DCCCXLVIII
Rémission accordée à Jean Jourdain, dit d'Anjou, couturier établi à Parthenay, pour le meurtre d'un Anglais, ouvrier couturier de passage en la dite ville, auquel il avait donné l'hospitalité et qui avait voulu abuser de sa femme, pendant son sommeil.
- B AN JJ. 453, n° 440, fol. 296
- a P. Guérin, Archives historiques du Poitou, 24, p. 316-318
Charles, etc. Savoir faisons à tous, presens et avenir, nous avoir receue l'umble
supplicacion à nous presentée de la partie de Jehan Jourdain, dit d'Anjou, povre
cousturier de Bourgueil en Valée, contenant que, le mardi avant caresme prenant
derrenierement passé, vint en la ville de Partenay par devers le dit suppliant, qui
lors tenoit son ouvroir en ycelle, un jeune homme cousturier appellé Guillemin,
qui se disoit Anglois, nez de Londres, auquel ycellui suppliant pour passer chemin
bailla de l'ouvrage à faire de son dit mestier, et le mercredi ensuivant, aprez ce que
yceulx suppliant et Englois orent beu, aprez disner, en pluseurs lieux de la dicte
ville jusques à la nuit, ilz s'en alerent en l'ostel d'un ouvrier de peignes, pour
illec faire herbergier le dit Englois qui la nuit precedent y avoit geu et esté
herbergiez, lequel ouvrier et sa femme refuserent à herbergier le dit Anglois; et pour
ce le dit suppliant, veant qu'il estoit nuit, le mena en son hostel, et le fist
couchier en son lit avecques sa femme qui jà estoit endormie, le dit suppliant estant
ou milieu. Et aprez ce qu'ilz furent couchiez et que le dit suppliant fu endormi, le
dit Anglois sailli par devers la femme du dit suppliant et la volt efforcier,
laquelle en soy deffendant feri le dit Anglois du poing sur le visaige et se leva de
son lit, et ala querir de la chandoille ardant ; mais le dit Anglois la poursui et
lui destaingni sa dicte chandoille. Et lors la dicte femme commença à crier et tant
que le dit suppliant son mary s'esveilla et [p. 317] se leva
hastivement, et print le dit Anglois et le detint tant qu'il laissa aler sa dicte
femme.
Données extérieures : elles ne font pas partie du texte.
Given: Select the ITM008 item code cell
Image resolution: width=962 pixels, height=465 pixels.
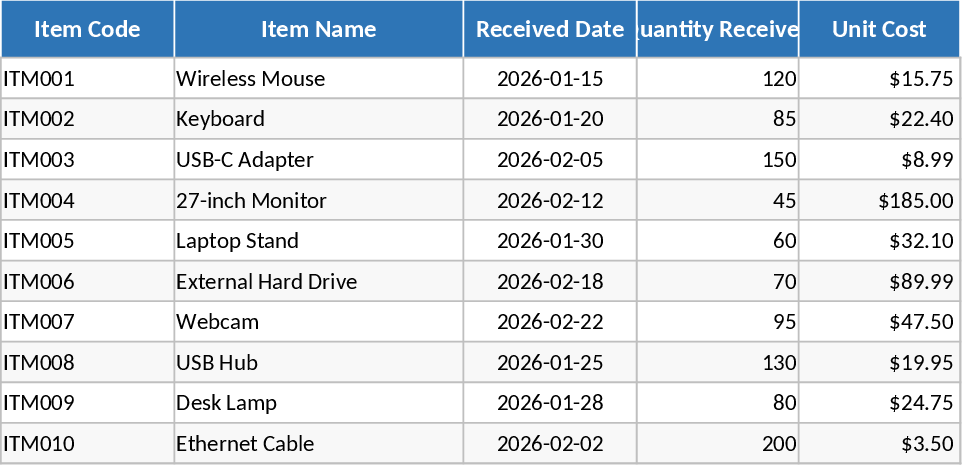Looking at the screenshot, I should point(87,363).
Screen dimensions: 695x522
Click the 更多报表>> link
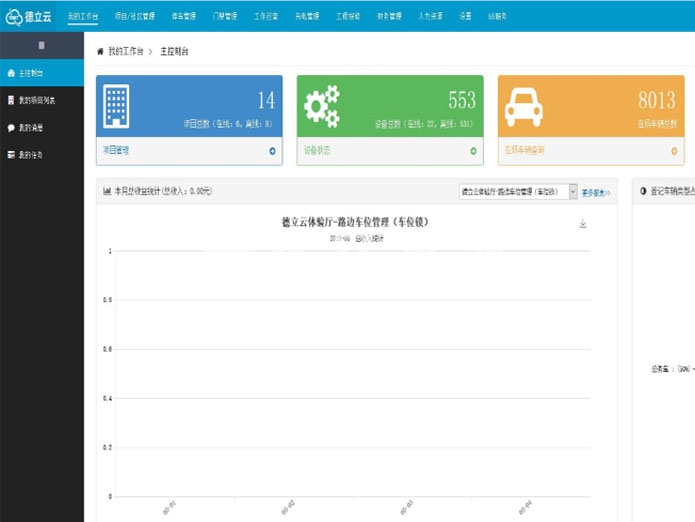(596, 193)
Et advint que à icelle heure Jehan Rousseau, cousturier et voisin du dit
suppliant, passoit par devant l'ostel du dit suppliant et, pour la noise qu'il y oy,
entra en ycellui hostel, et prist la femme du dit suppliant et l'amena couchier en son
hostel avecques la sienne, et aprez retourna par devers les diz suppliant et Anglois
et les appaisa ; et puis s'en retourna coucher. Et tantost qu'il se fu parti, le dit
Anglois prist sa sainture et sa dague qui estoit sur le lit du dit suppliant, et dist
à icellui suppliant qu'il avoit fait que mauvais vilain jaloux d'avoir fait partir sa
putain de femme qui l'avoit frappé, dont il la courrouceroit. A quoy le dit suppliant
lui respondi qu'il mentoit, et pour ce le dit Anglois tira sa dague et en volt ferir
le dit suppliant, le quel en soy reculant pour eschever le cop trouva un
pesteil1 lequel il prist et en fery le dit Anglois parmi la teste
tant qu'il chey à genoulx, mais tantost il se releva et s'efforça autresfois de ferir
de sa dicte dague parmi le ventre le dit suppliant, qui de rechief, en soy deffendant
et pour eschever le peril de mort, fery du dit pesteil le dit Anglois en tele maniere
que mort s'en ensui en sa personne. Pour occasion du quel fait le dit suppliant,
doubtant rigueur de justice, se absenta du païs et s'en vint demourer en nostre ville
de Chartres, où il a esté et demouré par aucun temps et ouvré de son dit mestier,
jusques à ce qu'il a esté acusé du dit cas par devers justice du dit lieu, qui pour ce
l'a fait detenir en noz prisons illecques, èsquelles il a esté en grant povreté et
misere au pain et à l'eaue, l'espace de cinq mois ou environ, et y est encores en
aventure d'y finir misérablement ses jours, se sur ce ne lui est pourveu de nostre
grace, et pour ce nous ait fait humblement supplier, etc. Pour ce est il que nous,
voulans [p. 318] misericorde preferer à rigueur de justice, avons au dit Jehan
Jourdain ou cas dessus dit quicté, remis et pardonné, etc. Si donnons en mandement à
nostre bailli de Chartres et à tous noz autres justiciers, etc. Donné à Paris, ou mois
de septembre l'an de grace mil CCC IIIIXX et XVIII, et le XVIIIe de
nostre regne.
Par le roy, à la relacion du conseil. Charité.